Written problem
Reproduce each of the following records verbatim, keeping every line unchanged and in its original order.
◆ ◆ ◆ ◆ ◆
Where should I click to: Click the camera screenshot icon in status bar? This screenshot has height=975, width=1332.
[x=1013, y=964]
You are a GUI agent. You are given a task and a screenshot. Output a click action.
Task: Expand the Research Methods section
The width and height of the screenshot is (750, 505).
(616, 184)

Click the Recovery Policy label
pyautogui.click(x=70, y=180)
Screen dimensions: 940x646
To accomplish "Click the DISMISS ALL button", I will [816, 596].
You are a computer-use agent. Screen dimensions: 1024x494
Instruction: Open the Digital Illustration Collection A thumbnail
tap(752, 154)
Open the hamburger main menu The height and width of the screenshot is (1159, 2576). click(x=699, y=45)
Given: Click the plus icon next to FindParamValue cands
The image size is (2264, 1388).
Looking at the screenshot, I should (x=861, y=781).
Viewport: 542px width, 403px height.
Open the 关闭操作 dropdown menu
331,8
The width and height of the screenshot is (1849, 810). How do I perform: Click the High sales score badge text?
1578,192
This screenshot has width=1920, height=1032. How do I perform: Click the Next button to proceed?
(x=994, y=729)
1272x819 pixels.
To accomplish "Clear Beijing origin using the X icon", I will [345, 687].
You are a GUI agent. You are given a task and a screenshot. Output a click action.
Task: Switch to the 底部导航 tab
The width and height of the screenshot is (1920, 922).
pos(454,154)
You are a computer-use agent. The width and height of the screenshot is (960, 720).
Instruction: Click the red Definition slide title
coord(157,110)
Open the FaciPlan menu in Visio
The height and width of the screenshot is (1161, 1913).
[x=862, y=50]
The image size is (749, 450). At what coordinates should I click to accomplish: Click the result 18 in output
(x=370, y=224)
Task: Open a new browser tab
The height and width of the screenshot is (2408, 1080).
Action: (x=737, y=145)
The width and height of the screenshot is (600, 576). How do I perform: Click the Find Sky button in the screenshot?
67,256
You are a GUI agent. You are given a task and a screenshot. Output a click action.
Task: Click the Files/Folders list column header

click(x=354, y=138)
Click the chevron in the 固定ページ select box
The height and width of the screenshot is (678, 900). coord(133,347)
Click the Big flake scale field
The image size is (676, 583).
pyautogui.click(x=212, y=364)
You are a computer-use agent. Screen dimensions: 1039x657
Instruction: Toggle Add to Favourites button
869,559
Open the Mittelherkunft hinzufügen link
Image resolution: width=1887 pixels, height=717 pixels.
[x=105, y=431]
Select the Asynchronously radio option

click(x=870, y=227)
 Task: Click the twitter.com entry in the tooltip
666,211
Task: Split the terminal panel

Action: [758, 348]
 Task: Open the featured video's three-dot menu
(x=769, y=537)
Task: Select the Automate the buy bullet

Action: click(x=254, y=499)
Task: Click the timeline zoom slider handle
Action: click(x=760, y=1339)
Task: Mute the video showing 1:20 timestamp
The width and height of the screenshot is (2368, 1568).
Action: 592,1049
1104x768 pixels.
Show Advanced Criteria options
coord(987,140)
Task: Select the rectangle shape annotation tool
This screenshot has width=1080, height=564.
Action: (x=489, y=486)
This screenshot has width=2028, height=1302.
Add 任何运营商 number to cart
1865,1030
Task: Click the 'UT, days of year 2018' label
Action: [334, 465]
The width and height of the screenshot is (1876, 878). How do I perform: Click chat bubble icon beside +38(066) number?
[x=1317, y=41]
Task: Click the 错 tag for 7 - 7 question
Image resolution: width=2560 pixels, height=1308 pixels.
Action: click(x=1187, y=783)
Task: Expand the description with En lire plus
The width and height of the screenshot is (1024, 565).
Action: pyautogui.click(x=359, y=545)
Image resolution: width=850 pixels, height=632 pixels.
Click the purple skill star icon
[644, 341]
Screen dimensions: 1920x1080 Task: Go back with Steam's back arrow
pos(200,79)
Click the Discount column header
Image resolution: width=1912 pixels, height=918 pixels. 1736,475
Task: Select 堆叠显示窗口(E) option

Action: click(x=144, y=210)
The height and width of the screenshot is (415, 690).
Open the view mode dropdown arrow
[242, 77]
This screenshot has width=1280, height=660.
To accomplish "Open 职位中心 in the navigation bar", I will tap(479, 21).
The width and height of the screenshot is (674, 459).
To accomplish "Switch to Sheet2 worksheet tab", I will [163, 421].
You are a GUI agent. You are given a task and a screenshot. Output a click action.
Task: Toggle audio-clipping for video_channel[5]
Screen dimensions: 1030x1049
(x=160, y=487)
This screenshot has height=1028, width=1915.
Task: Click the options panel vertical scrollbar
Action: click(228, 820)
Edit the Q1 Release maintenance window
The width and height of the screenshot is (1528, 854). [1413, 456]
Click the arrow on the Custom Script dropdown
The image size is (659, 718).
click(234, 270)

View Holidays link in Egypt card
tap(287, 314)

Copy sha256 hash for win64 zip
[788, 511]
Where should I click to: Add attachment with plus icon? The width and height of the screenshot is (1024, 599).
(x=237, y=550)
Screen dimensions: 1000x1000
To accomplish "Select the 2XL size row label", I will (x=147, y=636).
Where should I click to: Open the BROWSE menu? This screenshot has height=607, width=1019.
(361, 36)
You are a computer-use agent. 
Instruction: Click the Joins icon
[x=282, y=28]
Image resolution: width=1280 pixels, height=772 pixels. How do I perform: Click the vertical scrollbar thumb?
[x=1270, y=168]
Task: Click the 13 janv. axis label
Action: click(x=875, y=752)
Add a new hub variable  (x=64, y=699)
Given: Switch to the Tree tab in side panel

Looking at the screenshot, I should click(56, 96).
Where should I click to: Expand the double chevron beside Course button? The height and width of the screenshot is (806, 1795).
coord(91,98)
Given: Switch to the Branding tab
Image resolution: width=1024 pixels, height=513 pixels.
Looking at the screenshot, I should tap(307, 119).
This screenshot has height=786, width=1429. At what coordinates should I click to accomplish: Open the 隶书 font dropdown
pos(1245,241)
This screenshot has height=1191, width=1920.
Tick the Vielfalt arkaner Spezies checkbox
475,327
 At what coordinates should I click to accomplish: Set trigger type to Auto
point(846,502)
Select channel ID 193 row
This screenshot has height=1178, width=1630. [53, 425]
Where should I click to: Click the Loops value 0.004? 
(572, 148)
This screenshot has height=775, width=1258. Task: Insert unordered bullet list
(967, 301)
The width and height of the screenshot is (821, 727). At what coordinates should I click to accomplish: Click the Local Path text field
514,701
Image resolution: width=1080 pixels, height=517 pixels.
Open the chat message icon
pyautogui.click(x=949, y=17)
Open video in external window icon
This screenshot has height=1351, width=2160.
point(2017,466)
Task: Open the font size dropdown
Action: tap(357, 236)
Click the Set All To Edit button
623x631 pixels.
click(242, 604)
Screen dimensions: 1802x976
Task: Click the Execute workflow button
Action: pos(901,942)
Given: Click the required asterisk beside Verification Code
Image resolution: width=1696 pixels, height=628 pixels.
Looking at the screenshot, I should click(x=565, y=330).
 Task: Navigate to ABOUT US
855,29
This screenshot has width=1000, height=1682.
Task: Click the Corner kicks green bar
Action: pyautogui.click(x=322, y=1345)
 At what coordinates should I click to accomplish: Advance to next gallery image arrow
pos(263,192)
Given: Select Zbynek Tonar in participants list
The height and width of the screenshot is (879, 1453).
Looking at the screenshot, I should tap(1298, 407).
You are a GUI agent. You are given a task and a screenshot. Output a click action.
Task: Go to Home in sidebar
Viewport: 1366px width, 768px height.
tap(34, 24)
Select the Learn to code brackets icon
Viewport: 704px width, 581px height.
◆ ◆ ◆ ◆ ◆
Task response
Where should I click to: Click the camera screenshot icon in status bar? This screenshot has height=975, width=1332.
[x=1013, y=964]
You are a GUI agent. You are given a task and a screenshot. Output a click action.
Task: Expand the Research Methods section
The width and height of the screenshot is (750, 505).
(616, 184)

Click the Recovery Policy label
pyautogui.click(x=70, y=180)
Screen dimensions: 940x646
To accomplish "Click the DISMISS ALL button", I will [816, 596].
You are a computer-use agent. Screen dimensions: 1024x494
Instruction: Open the Digital Illustration Collection A thumbnail
tap(752, 154)
Open the hamburger main menu The height and width of the screenshot is (1159, 2576). click(x=699, y=45)
Given: Click the plus icon next to FindParamValue cands
The image size is (2264, 1388).
Looking at the screenshot, I should (x=861, y=781).
Viewport: 542px width, 403px height.
Open the 关闭操作 dropdown menu
331,8
The width and height of the screenshot is (1849, 810). How do I perform: Click the High sales score badge text?
1578,192
This screenshot has width=1920, height=1032. How do I perform: Click the Next button to proceed?
(x=994, y=729)
1272x819 pixels.
To accomplish "Clear Beijing origin using the X icon", I will [345, 687].
You are a GUI agent. You are given a task and a screenshot. Output a click action.
Task: Switch to the 底部导航 tab
The width and height of the screenshot is (1920, 922).
pos(454,154)
You are a computer-use agent. The width and height of the screenshot is (960, 720).
Instruction: Click the red Definition slide title
coord(157,110)
Open the FaciPlan menu in Visio
The height and width of the screenshot is (1161, 1913).
[x=862, y=50]
The image size is (749, 450). At what coordinates should I click to accomplish: Click the result 18 in output
(x=370, y=224)
Task: Open a new browser tab
The height and width of the screenshot is (2408, 1080).
Action: (x=737, y=145)
The width and height of the screenshot is (600, 576). How do I perform: Click the Find Sky button in the screenshot?
67,256
You are a GUI agent. You are given a task and a screenshot. Output a click action.
Task: Click the Files/Folders list column header

click(x=354, y=138)
Click the chevron in the 固定ページ select box
The height and width of the screenshot is (678, 900). coord(133,347)
Click the Big flake scale field
The image size is (676, 583).
pyautogui.click(x=212, y=364)
You are a computer-use agent. Screen dimensions: 1039x657
Instruction: Toggle Add to Favourites button
869,559
Open the Mittelherkunft hinzufügen link
Image resolution: width=1887 pixels, height=717 pixels.
[x=105, y=431]
Select the Asynchronously radio option

click(x=870, y=227)
 Task: Click the twitter.com entry in the tooltip
666,211
Task: Split the terminal panel

Action: [758, 348]
 Task: Open the featured video's three-dot menu
(x=769, y=537)
Task: Select the Automate the buy bullet

Action: click(x=254, y=499)
Task: Click the timeline zoom slider handle
Action: click(x=760, y=1339)
Task: Mute the video showing 1:20 timestamp
The width and height of the screenshot is (2368, 1568).
Action: 592,1049
1104x768 pixels.
Show Advanced Criteria options
coord(987,140)
Task: Select the rectangle shape annotation tool
This screenshot has width=1080, height=564.
Action: (x=489, y=486)
This screenshot has width=2028, height=1302.
Add 任何运营商 number to cart
1865,1030
Task: Click the 'UT, days of year 2018' label
Action: [334, 465]
The width and height of the screenshot is (1876, 878). How do I perform: Click chat bubble icon beside +38(066) number?
[x=1317, y=41]
Task: Click the 错 tag for 7 - 7 question
Image resolution: width=2560 pixels, height=1308 pixels.
Action: click(x=1187, y=783)
Task: Expand the description with En lire plus
The width and height of the screenshot is (1024, 565).
Action: pyautogui.click(x=359, y=545)
Image resolution: width=850 pixels, height=632 pixels.
Click the purple skill star icon
[644, 341]
Screen dimensions: 1920x1080 Task: Go back with Steam's back arrow
pos(200,79)
Click the Discount column header
Image resolution: width=1912 pixels, height=918 pixels. 1736,475
Task: Select 堆叠显示窗口(E) option

Action: click(x=144, y=210)
The height and width of the screenshot is (415, 690).
Open the view mode dropdown arrow
[242, 77]
This screenshot has width=1280, height=660.
To accomplish "Open 职位中心 in the navigation bar", I will tap(479, 21).
The width and height of the screenshot is (674, 459).
To accomplish "Switch to Sheet2 worksheet tab", I will [163, 421].
You are a GUI agent. You are given a task and a screenshot. Output a click action.
Task: Toggle audio-clipping for video_channel[5]
Screen dimensions: 1030x1049
(x=160, y=487)
This screenshot has height=1028, width=1915.
Task: Click the options panel vertical scrollbar
Action: click(228, 820)
Edit the Q1 Release maintenance window
The width and height of the screenshot is (1528, 854). [1413, 456]
Click the arrow on the Custom Script dropdown
The image size is (659, 718).
click(234, 270)

View Holidays link in Egypt card
tap(287, 314)

Copy sha256 hash for win64 zip
[788, 511]
Where should I click to: Add attachment with plus icon? The width and height of the screenshot is (1024, 599).
(x=237, y=550)
Screen dimensions: 1000x1000
To accomplish "Select the 2XL size row label", I will (x=147, y=636).
Where should I click to: Open the BROWSE menu? This screenshot has height=607, width=1019.
(361, 36)
You are a computer-use agent. 
Instruction: Click the Joins icon
[x=282, y=28]
Image resolution: width=1280 pixels, height=772 pixels. How do I perform: Click the vertical scrollbar thumb?
[x=1270, y=168]
Task: Click the 13 janv. axis label
Action: click(x=875, y=752)
Add a new hub variable  (x=64, y=699)
Given: Switch to the Tree tab in side panel

Looking at the screenshot, I should click(56, 96).
Where should I click to: Expand the double chevron beside Course button? The height and width of the screenshot is (806, 1795).
coord(91,98)
Given: Switch to the Branding tab
Image resolution: width=1024 pixels, height=513 pixels.
Looking at the screenshot, I should tap(307, 119).
This screenshot has height=786, width=1429. At what coordinates should I click to accomplish: Open the 隶书 font dropdown
pos(1245,241)
This screenshot has height=1191, width=1920.
Tick the Vielfalt arkaner Spezies checkbox
475,327
 At what coordinates should I click to accomplish: Set trigger type to Auto
point(846,502)
Select channel ID 193 row
This screenshot has height=1178, width=1630. [53, 425]
Where should I click to: Click the Loops value 0.004? 
(572, 148)
This screenshot has height=775, width=1258. Task: Insert unordered bullet list
(967, 301)
The width and height of the screenshot is (821, 727). At what coordinates should I click to accomplish: Click the Local Path text field
514,701
Image resolution: width=1080 pixels, height=517 pixels.
Open the chat message icon
pyautogui.click(x=949, y=17)
Open video in external window icon
This screenshot has height=1351, width=2160.
point(2017,466)
Task: Open the font size dropdown
Action: tap(357, 236)
Click the Set All To Edit button
623x631 pixels.
click(242, 604)
Screen dimensions: 1802x976
Task: Click the Execute workflow button
Action: pos(901,942)
Given: Click the required asterisk beside Verification Code
Image resolution: width=1696 pixels, height=628 pixels.
Looking at the screenshot, I should click(x=565, y=330).
 Task: Navigate to ABOUT US
855,29
This screenshot has width=1000, height=1682.
Task: Click the Corner kicks green bar
Action: pyautogui.click(x=322, y=1345)
 At what coordinates should I click to accomplish: Advance to next gallery image arrow
pos(263,192)
Given: Select Zbynek Tonar in participants list
The height and width of the screenshot is (879, 1453).
Looking at the screenshot, I should tap(1298, 407).
You are a GUI agent. You are given a task and a screenshot. Output a click action.
Task: Go to Home in sidebar
Viewport: 1366px width, 768px height.
tap(34, 24)
Select the Learn to code brackets icon
Viewport: 704px width, 581px height.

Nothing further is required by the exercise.